> [Assignment]:
The answer must be an exact copy of the lines from the top of the listing below through the line with "868x409 pixels.", with no pictures.
── Supplied records ──
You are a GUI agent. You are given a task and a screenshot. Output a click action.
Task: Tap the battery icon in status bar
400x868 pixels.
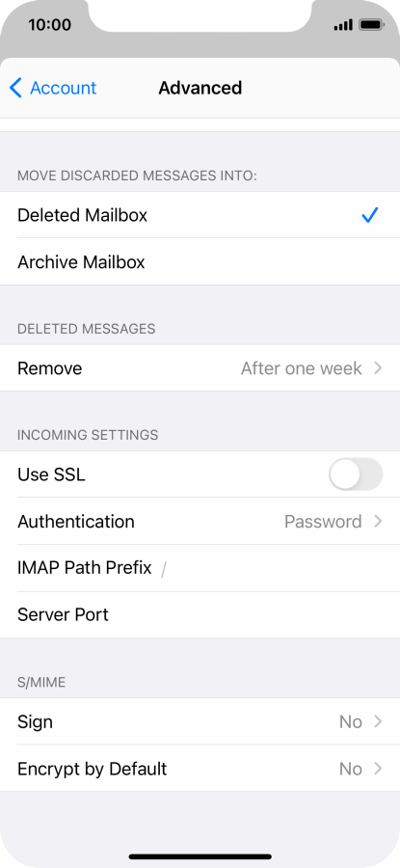point(371,25)
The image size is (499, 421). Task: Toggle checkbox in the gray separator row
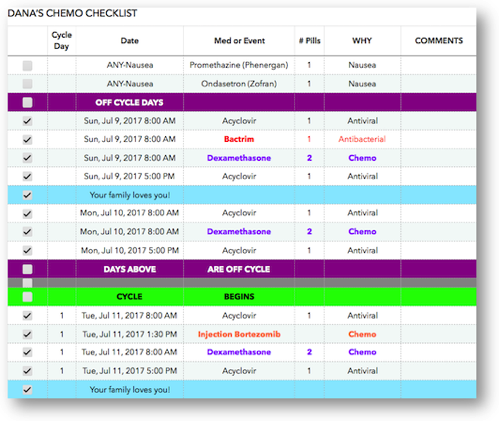[x=27, y=283]
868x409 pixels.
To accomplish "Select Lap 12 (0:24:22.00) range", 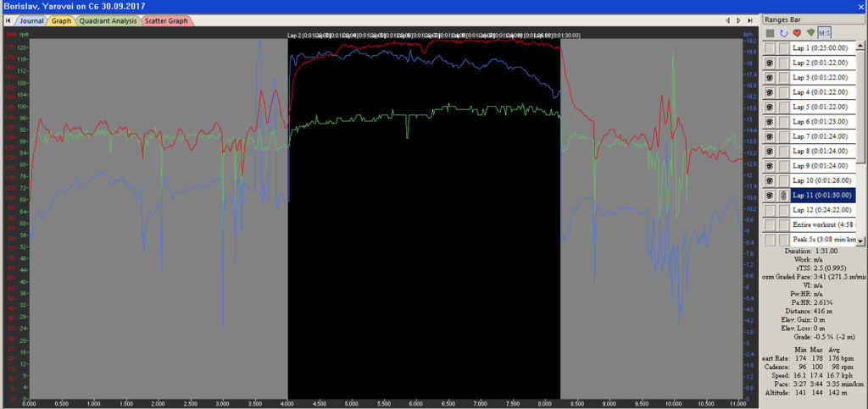I will point(822,209).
───
> [Exercise answer]:
You are a GUI agent. You are given a task and a screenshot. Output a click action.
Task: Tap the battery icon in status bar
400x868 pixels.
point(371,25)
The image size is (499, 421). Task: Toggle checkbox in the gray separator row
[x=27, y=283]
868x409 pixels.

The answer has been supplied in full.